UNITED STATES
SECURITIES AND EXCHANGE COMMISSION
Washington, DC 20549



FORM 8-K

CURRENT REPORT
Pursuant to Section 13 or 15(d) of
The Securities Exchange Act of 1934

Date of Report (Date of earliest event reported)

March 2, 2009


 
DIGIRAD CORPORATION
(Exact name of registrant as specified in its charter)

Delaware
 
000-50789
 
33-0145723
(State or other jurisdiction of incorporation)
 
(Commission File Number)
 
(IRS Employer
Identification No.)

13950 Stowe Drive
Poway, California  92064
 (Address of principal executive offices, including zip code)

(858) 726-1600
(Registrant’s telephone number, including area code)

N/A
(Former name or former address, if changed since last report)
 
Check the appropriate box below if the Form 8-K filing is intended to simultaneously satisfy the filing obligation of the registrant under any of the following provisions:
 
¨
Written communications pursuant to Rule 425 under the Securities Act (17 CFR 230.425)
 
¨
Soliciting material pursuant to Rule 14a-12 under the Exchange Act (17 CFR 240.14a-12)
 
¨
Pre-commencement communications pursuant to Rule 14d-2(b) under the Exchange Act (17 CFR 240.14d-2(b))
 
¨
Pre-commencement communications pursuant to Rule 13e-4(c) under the Exchange Act (17 CFR 240.13e-4(c))
 


 
 

 

Item 1.01.  Entry into a Material Definitive Agreement

On March 2, 2009, Digirad Corporation’s wholly-owned subsidiary Digirad Imaging Solutions, Inc. entered into an asset purchase agreement with Daniel D. Rice, Denise Nelson, Greg Nelson and Antigua Medical Services, LLC.  Among other things, the asset purchase agreement provides for the sale of certain of portable nuclear imaging cameras, vans and related equipment, and the assignment of certain customer contracts.

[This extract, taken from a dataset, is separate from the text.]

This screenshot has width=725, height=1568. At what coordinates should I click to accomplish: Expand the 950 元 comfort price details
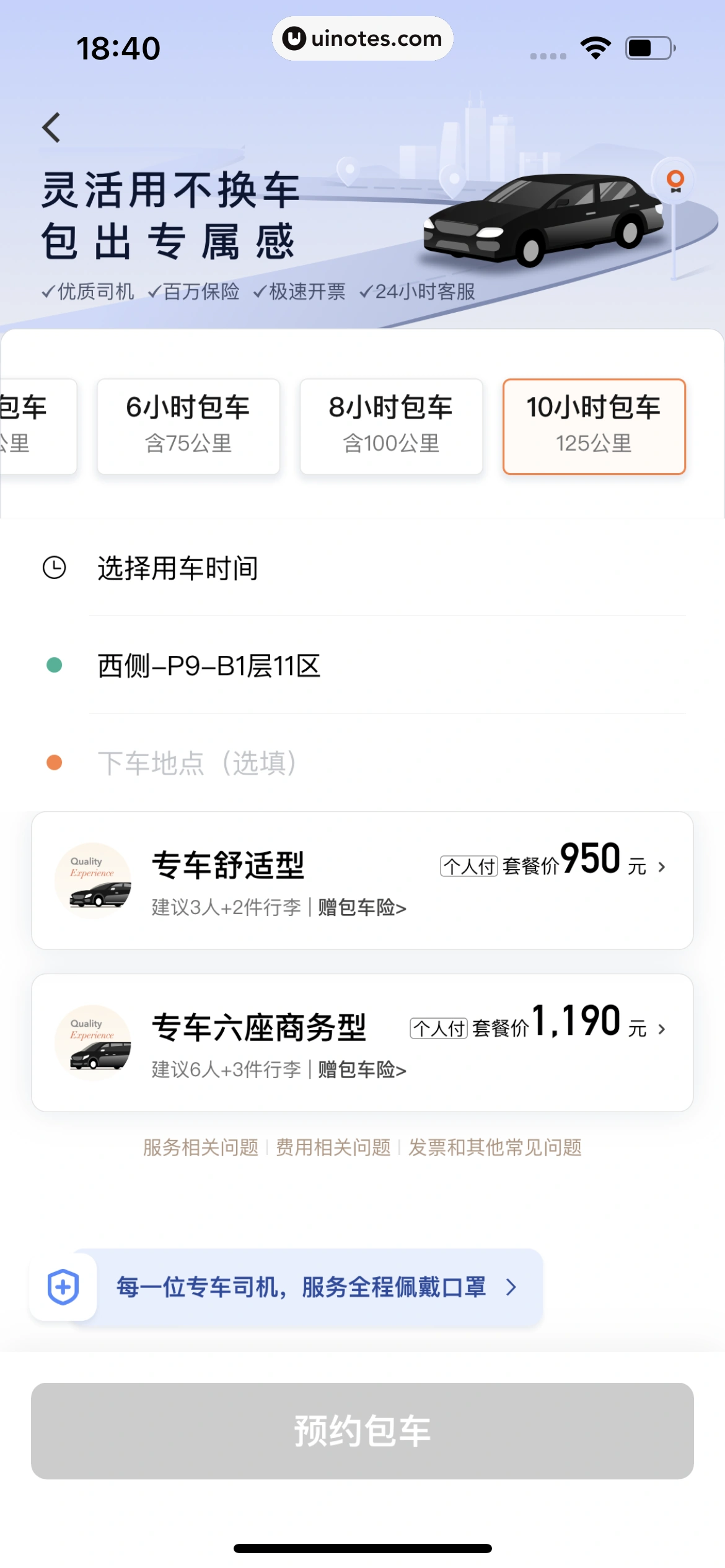pyautogui.click(x=661, y=867)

A copy of the asset purchase agreement is attached hereto as Exhibit 10.1.  This summary is qualified in its entirety by reference to Exhibit 10.1 to this current report.
 
Item 9.01                      Financial Statements and Exhibits
 
(d) Exhibits.

Exhibit
Number
 
Exhibit Title
10.1 +
 
Asset Purchase Agreement, dated as of March 2, 2009, by and among Digirad Imaging Solutions, Inc., Daniel D. Rice, Denise Nelson, Greg Nelson and Antigua Medical Services, LLC.
99.1
 
Press release of Digirad Corporation dated March 4, 2009.

 +  Registrant has omitted portions of the referenced exhibit and filed such exhibit separately with the Securities and Exchange Commission pursuant to a request for confidential treatment under Rule 24b-2 promulgated under the Securities Exchange Act of 1934.  

 
 

 

SIGNATURES

Pursuant to the requirements of the Securities Exchange Act of 1934, the registrant has duly caused this report to be signed on its behalf by the undersigned hereunto duly authorized.

   
DIGIRAD CORPORATION
     
 
By:
/s/ Todd Clyde
 
   
Todd Clyde
President, Chief Executive Officer and Chief Financial Officer

Date:           March 4, 2009

 
 

 

Index to Exhibits

10.1 +
 
Asset Purchase Agreement, dated as of March 2, 2009, by and among Digirad Imaging Solutions, Inc., Daniel D. Rice, Denise Nelson, Greg Nelson and Antigua Medical Services, LLC.
99.1
 
Press release of Digirad Corporation dated March 4, 2009.

 +  Registrant has omitted portions of the referenced exhibit and filed such exhibit separately with the Securities and Exchange Commission pursuant to a request for confidential treatment under Rule 24b-2 promulgated under the Securities Exchange Act of 1934.